Performance review for PageNotice extension
Open, Needs TriagePublic
Actions

Assigned To

Authored By

	TTO
	Jan 30 2024, 8:34 AM

Description

@Ladsgroup intends to do a performance review to make sure the additional messages that the extension loads do not adversely affect performance.

This review blocks further deployment of the extension.

Related Objects
Search...

Status	Subtype	Assigned	Task
Open		None	T151658 Add some new MediaWiki system messages inside #mw-content-text
Open		None	T138652 [Story] Add a new MediaWiki system message at the footer of content pages
Open		None	T151682 Add a new MediaWiki system message as a content header inside #mw-content-text
In Progress	Feature	None	T6469 Provide per-namespace site notices
Stalled		None	T61245 Review the PageNotice extension for deployment
Open		Ladsgroup	T356159 Performance review for PageNotice extension

Event Timeline

TTO created this task.Jan 30 2024, 8:34 AM

Restricted Application added a subscriber: Aklapper. · View Herald TranscriptJan 30 2024, 8:34 AM

I hope it is okay to directly assign this task to you, @Ladsgroup .

Sure!

SD0001 subscribed.Feb 1 2024, 8:08 AM

Generally, looks good. I think I found one potential issue:

Maybe I'm missing something super obvious but it looks like Message::parse, doesn't cache the parsed result. It caches the value but parsing is expensive on its own. Ironically, MessageCache::parse is the part that's missing the cache. Maybe it puts them in PC? I haven't seen that and still making db calls is expensive, unless it's backed by memcached somewhere in the parser. I think I need to run this in debug and look.
- If true, it's not fault of this extension but needs to be fixed regardless.

One note: This really should be in core.
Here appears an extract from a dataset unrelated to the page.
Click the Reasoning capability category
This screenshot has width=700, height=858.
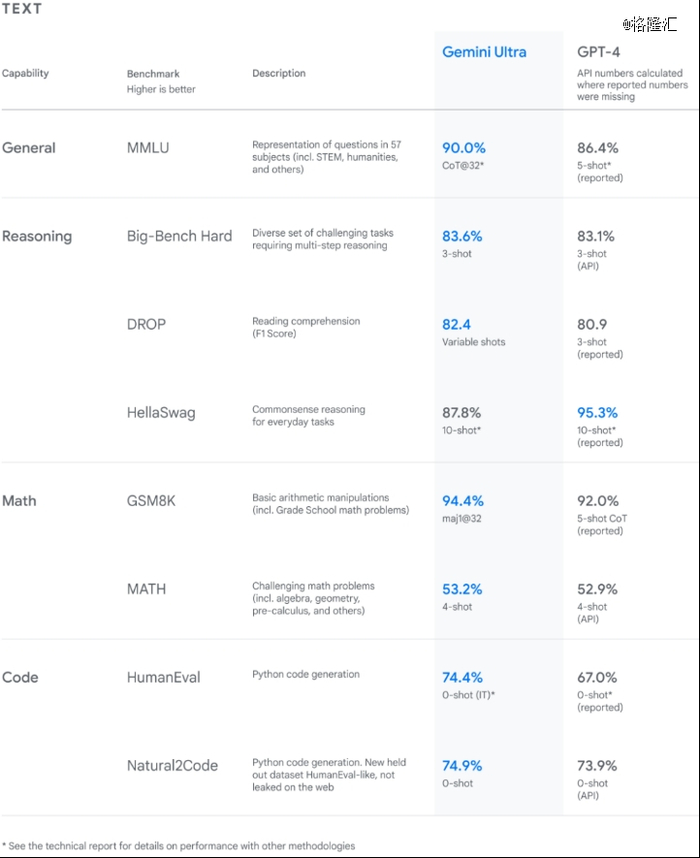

It'd be great if just that fifty lines moved to core and undeploy this extension.

Yup, the wikitext of the message gets cached by not parsing it... https://performance.wikimedia.org/excimer/profile/4cef32d5fdd53209

Jdforrester-WMF subscribed.Feb 1 2024, 6:23 PM

@Ladsgroup thanks for taking a look.

In T356159#9506670, @Ladsgroup wrote:

it looks like Message::parse, doesn't cache the parsed result.

If templates or modules are called from the PageNotice message, the parsed result will vary per page, so it would make sense to cache the parsed result in the same place the page content itself is cached. I don't know what that place is, or how to do it, though.

In T356159#9506670, @Ladsgroup wrote:

If true, it's not fault of this extension but needs to be fixed regardless.

Anything I can do to assist?

In T356159#9508281, @TTO wrote:

@Ladsgroup thanks for taking a look.

In T356159#9506670, @Ladsgroup wrote:

it looks like Message::parse, doesn't cache the parsed result.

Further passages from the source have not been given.